Transcribe only part of the material below: the lines from the one containing "receptai su braškėmis (1108, 1261)" through the one containing "keksas (1175, 1128)", inclusive, exactly as written.

▶ [SOURCE RECORDS]:
****************

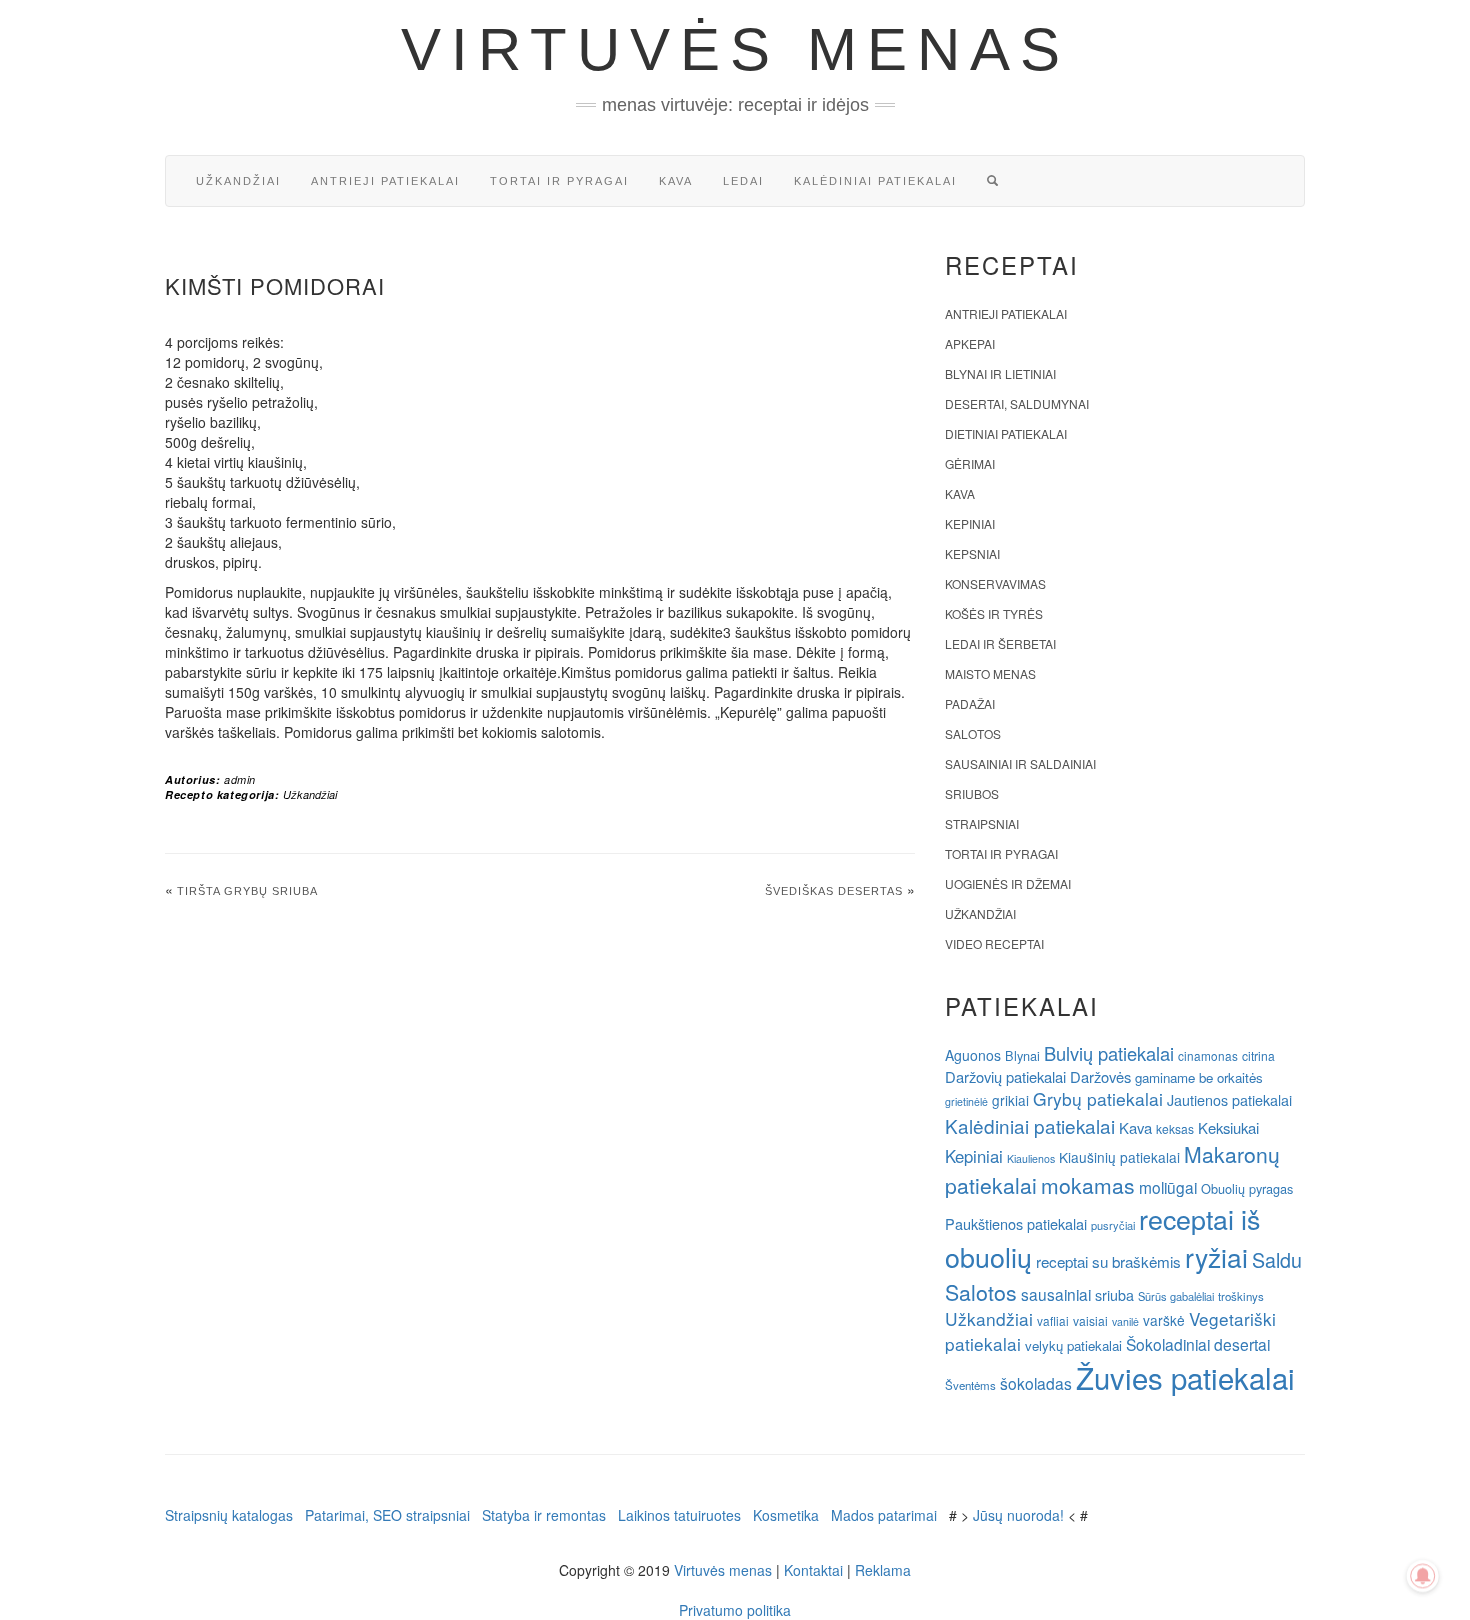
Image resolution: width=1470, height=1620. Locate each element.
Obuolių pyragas (1247, 1188)
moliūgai (1168, 1187)
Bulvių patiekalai (1109, 1053)
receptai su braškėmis (1108, 1261)
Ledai (743, 181)
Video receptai (994, 943)
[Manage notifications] (1423, 1576)
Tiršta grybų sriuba (247, 891)
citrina (1258, 1055)
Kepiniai (970, 523)
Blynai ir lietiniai (1000, 373)
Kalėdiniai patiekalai (875, 181)
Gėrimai (970, 463)
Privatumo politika (735, 1610)
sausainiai (1056, 1294)
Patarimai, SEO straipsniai (387, 1515)
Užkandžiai (238, 181)
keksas (1175, 1128)
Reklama (883, 1570)
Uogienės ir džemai (1008, 883)
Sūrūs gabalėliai (1176, 1296)
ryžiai (1216, 1257)
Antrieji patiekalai (385, 181)
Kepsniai (972, 553)
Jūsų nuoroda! (1018, 1515)
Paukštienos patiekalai (1016, 1223)
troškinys (1241, 1296)
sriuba (1114, 1295)
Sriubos (972, 793)
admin (240, 779)
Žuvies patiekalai (1185, 1377)
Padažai (970, 703)
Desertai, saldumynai (1017, 403)
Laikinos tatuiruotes (679, 1515)
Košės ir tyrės (994, 613)
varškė (1164, 1320)
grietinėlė (966, 1101)
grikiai (1010, 1100)
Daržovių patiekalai (1005, 1076)
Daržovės (1100, 1076)
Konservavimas (995, 583)
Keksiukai (1228, 1127)
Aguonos (973, 1055)
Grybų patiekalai (1098, 1098)
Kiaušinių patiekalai (1119, 1157)
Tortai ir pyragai (559, 181)
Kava (676, 181)
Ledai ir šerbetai (1000, 643)
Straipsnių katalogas (229, 1515)
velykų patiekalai (1073, 1345)
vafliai (1053, 1320)
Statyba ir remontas (544, 1515)
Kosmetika (786, 1515)
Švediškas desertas (834, 891)
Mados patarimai (884, 1515)
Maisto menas (990, 673)
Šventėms (970, 1385)
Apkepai (970, 343)
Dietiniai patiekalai (1006, 433)
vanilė (1125, 1321)
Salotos (973, 733)
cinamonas (1208, 1055)
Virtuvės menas (735, 49)
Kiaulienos (1031, 1158)
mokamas (1088, 1185)
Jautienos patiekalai (1229, 1100)
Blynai (1022, 1055)
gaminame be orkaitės (1199, 1077)
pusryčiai (1113, 1225)
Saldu (1277, 1259)
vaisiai (1090, 1320)
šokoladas (1036, 1383)
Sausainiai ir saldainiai (1020, 763)
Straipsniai (982, 823)
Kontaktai (813, 1570)
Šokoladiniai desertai (1198, 1344)
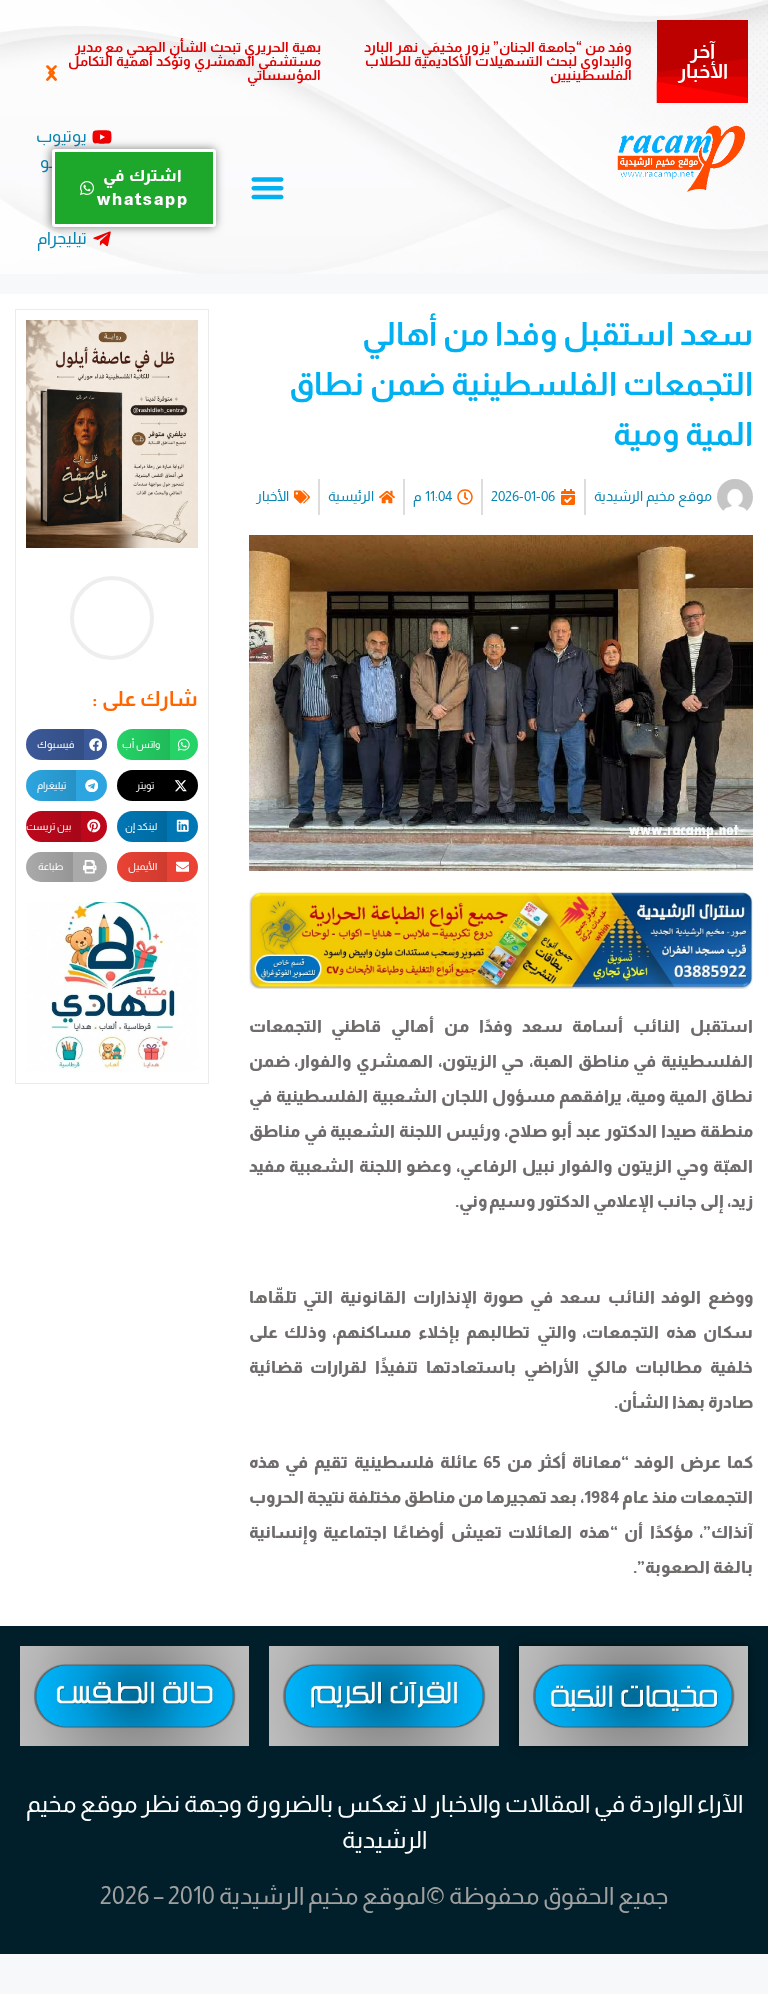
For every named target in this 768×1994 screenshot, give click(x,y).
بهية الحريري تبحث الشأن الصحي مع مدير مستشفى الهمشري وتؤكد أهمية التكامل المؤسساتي (194, 61)
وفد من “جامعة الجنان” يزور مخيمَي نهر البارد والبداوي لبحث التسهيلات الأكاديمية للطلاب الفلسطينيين (498, 61)
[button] (50, 73)
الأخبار (272, 496)
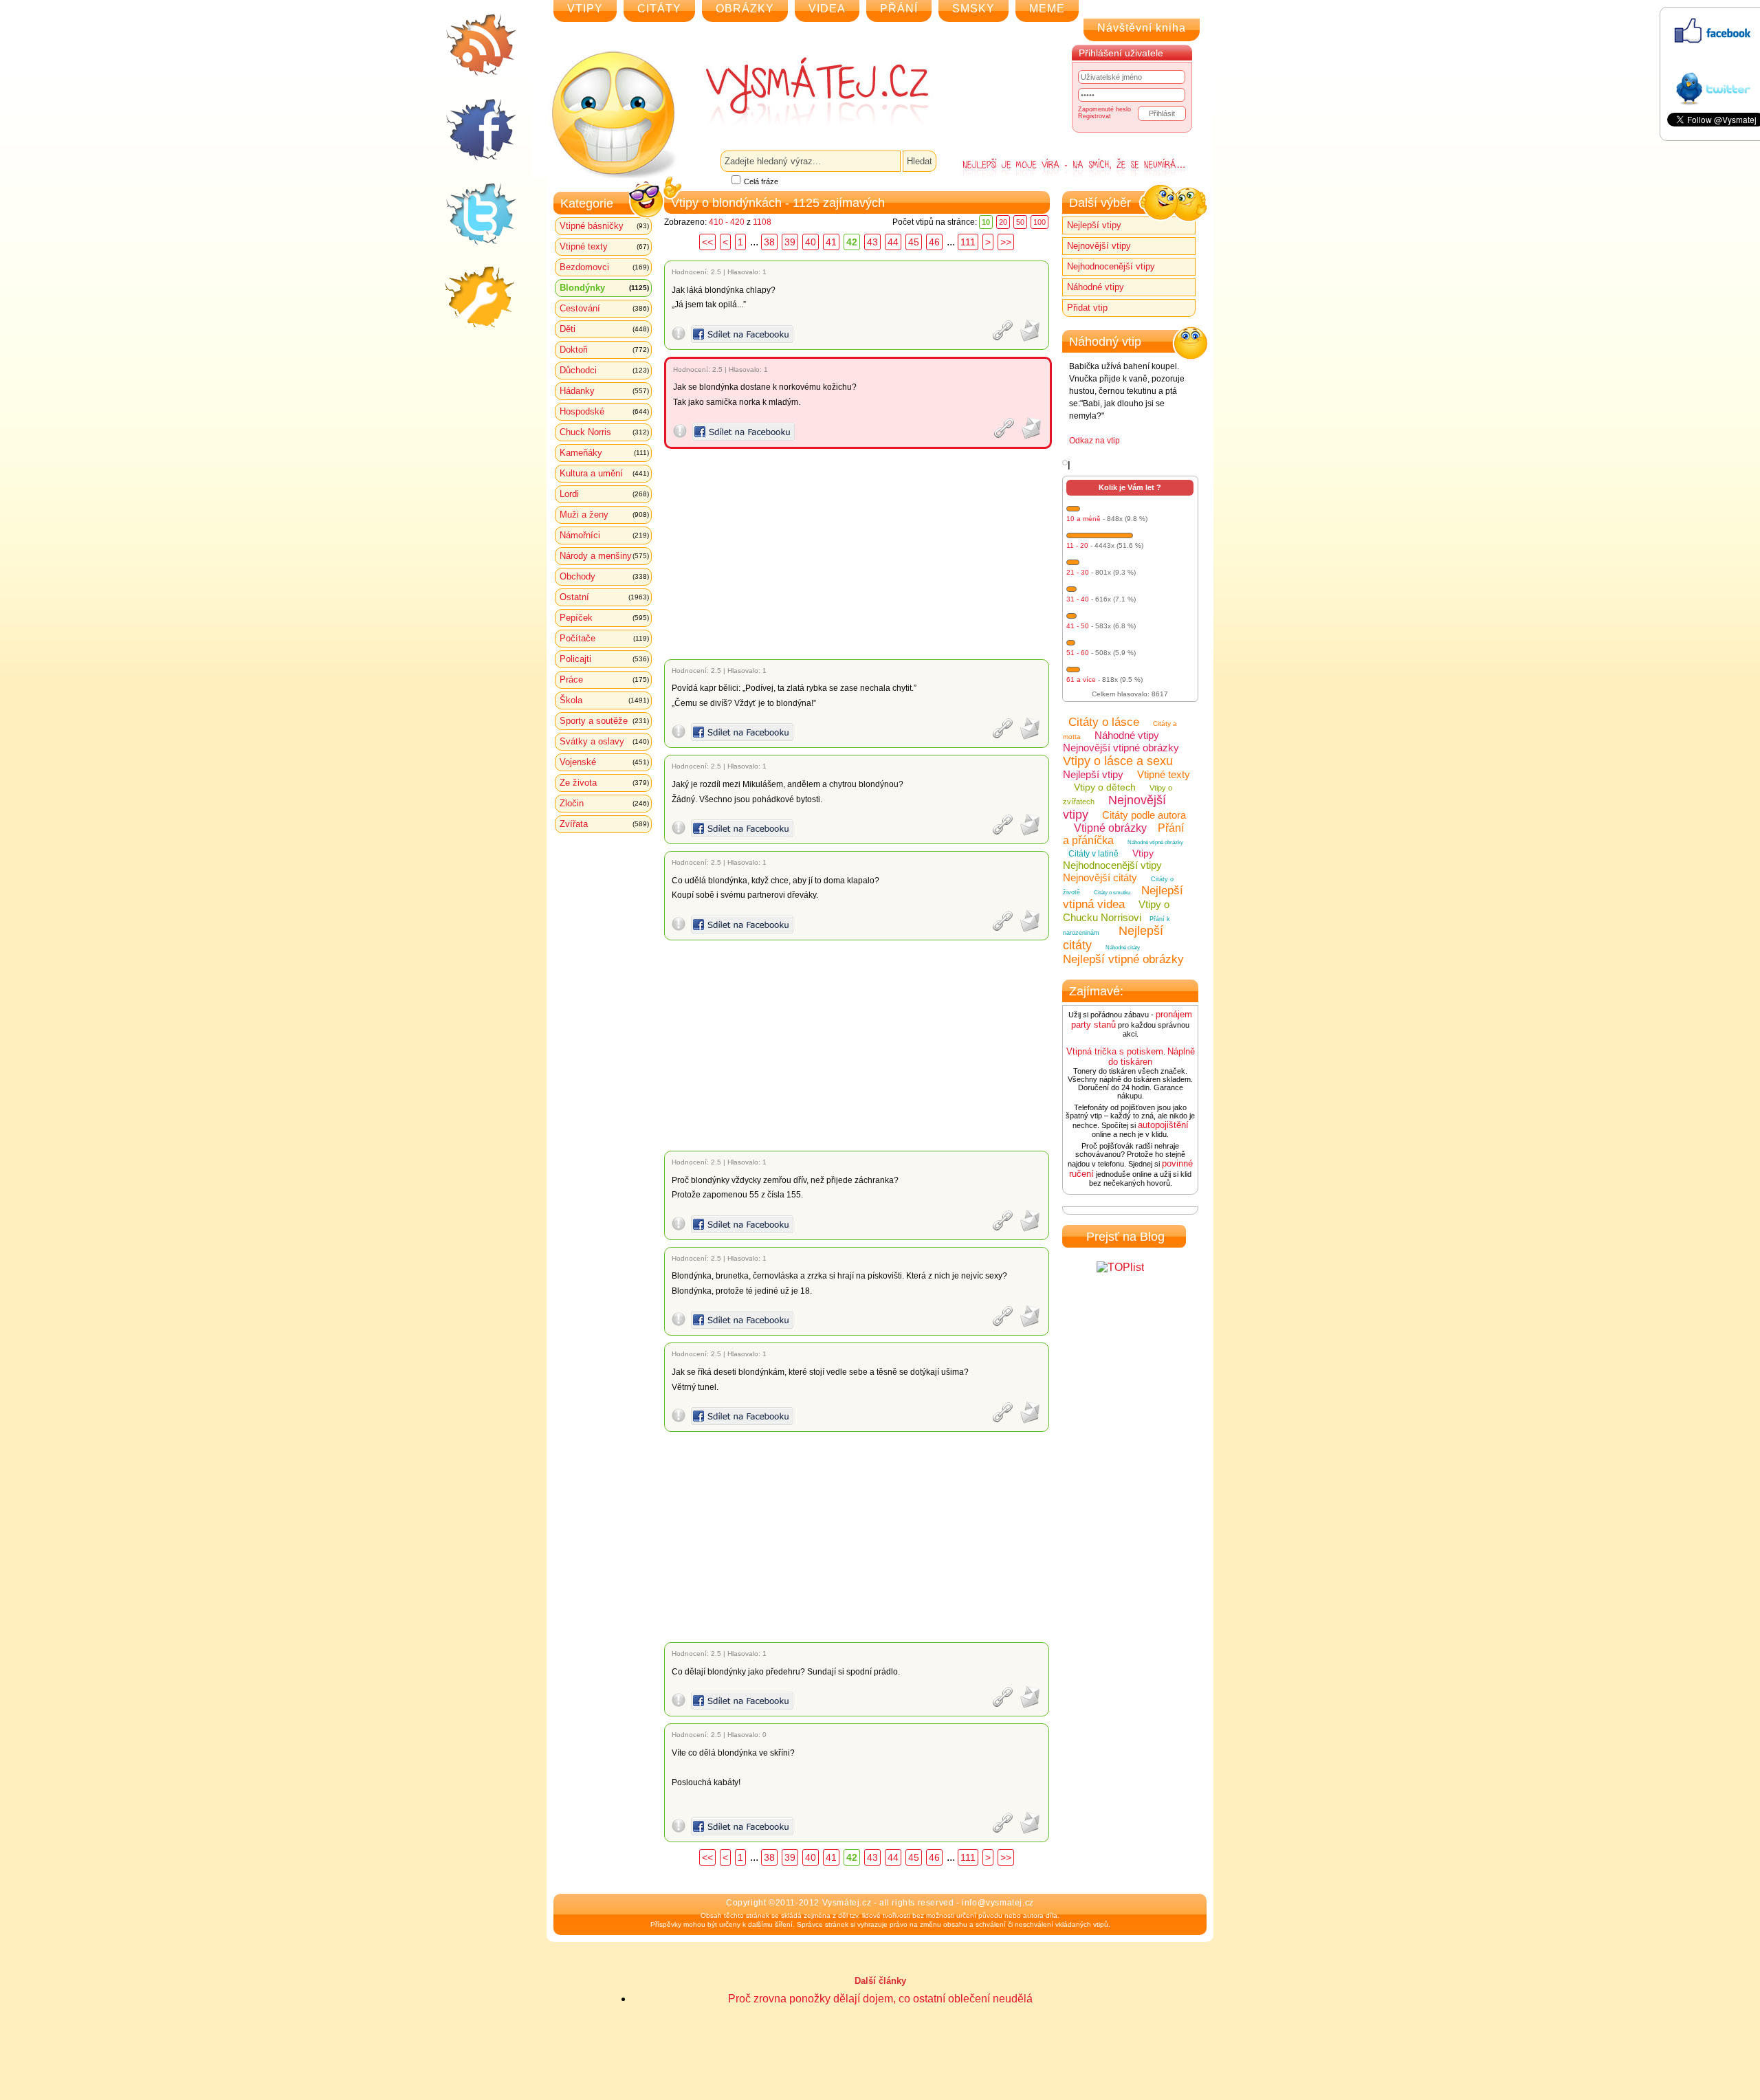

****************

▶ [EXERCISE RESPONSE]:
receptai su braškėmis (1108, 1261)
Ledai (743, 181)
Video receptai (994, 943)
[Manage notifications] (1423, 1576)
Tiršta grybų sriuba (247, 891)
citrina (1258, 1055)
Kepiniai (970, 523)
Blynai ir lietiniai (1000, 373)
Kalėdiniai patiekalai (875, 181)
Gėrimai (970, 463)
Privatumo politika (735, 1610)
sausainiai (1056, 1294)
Patarimai, SEO straipsniai (387, 1515)
Užkandžiai (238, 181)
keksas (1175, 1128)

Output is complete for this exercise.